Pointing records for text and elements
================================

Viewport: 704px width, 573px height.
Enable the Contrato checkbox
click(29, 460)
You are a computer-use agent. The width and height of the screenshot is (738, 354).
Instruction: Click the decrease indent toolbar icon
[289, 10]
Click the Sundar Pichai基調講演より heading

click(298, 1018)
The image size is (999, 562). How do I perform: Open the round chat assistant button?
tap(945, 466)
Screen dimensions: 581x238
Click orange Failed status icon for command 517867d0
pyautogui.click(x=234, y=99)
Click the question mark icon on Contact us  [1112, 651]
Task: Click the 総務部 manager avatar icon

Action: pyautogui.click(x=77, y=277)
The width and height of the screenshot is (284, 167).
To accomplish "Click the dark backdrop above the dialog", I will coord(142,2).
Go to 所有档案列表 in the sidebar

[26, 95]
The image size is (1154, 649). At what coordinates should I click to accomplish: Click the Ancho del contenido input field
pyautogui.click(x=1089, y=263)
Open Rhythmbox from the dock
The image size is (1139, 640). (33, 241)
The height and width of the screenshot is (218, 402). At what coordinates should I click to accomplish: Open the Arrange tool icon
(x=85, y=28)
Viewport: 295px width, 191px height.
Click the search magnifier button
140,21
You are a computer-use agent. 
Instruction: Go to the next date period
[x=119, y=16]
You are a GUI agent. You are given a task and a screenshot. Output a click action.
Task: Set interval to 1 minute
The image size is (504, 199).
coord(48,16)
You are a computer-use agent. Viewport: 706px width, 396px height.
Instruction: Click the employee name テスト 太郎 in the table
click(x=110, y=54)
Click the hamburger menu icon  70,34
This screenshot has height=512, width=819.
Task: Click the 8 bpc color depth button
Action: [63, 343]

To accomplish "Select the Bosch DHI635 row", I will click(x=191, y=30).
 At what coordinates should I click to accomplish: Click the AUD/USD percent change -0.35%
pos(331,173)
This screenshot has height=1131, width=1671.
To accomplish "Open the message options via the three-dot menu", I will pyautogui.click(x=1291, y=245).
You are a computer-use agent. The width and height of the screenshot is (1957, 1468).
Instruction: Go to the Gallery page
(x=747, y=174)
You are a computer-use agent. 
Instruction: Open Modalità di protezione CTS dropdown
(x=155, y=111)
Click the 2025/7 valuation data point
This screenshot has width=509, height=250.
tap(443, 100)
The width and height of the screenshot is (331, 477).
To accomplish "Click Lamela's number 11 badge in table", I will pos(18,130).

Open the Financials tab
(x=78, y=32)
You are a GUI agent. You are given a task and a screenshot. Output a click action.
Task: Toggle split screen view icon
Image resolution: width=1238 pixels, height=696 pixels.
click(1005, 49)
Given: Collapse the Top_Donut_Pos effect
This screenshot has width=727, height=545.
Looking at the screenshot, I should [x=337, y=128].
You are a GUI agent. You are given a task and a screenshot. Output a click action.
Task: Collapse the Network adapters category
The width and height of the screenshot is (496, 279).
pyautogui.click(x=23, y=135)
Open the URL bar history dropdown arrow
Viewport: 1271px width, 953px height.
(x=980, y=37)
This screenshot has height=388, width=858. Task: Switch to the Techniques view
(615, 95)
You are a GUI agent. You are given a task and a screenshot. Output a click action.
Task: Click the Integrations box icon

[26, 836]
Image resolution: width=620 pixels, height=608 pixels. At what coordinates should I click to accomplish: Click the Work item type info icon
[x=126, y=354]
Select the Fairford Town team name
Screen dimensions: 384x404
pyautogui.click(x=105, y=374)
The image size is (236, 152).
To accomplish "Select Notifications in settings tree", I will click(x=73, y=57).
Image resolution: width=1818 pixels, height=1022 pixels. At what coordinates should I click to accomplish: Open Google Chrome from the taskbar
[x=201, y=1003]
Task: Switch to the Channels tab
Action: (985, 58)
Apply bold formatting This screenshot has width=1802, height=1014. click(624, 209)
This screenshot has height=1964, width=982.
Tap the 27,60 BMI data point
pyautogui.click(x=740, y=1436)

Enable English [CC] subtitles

================================

List each line of the records that contains the string "data".

*WORKED ANSWER*:
Click the 2025/7 valuation data point
Tap the 27,60 BMI data point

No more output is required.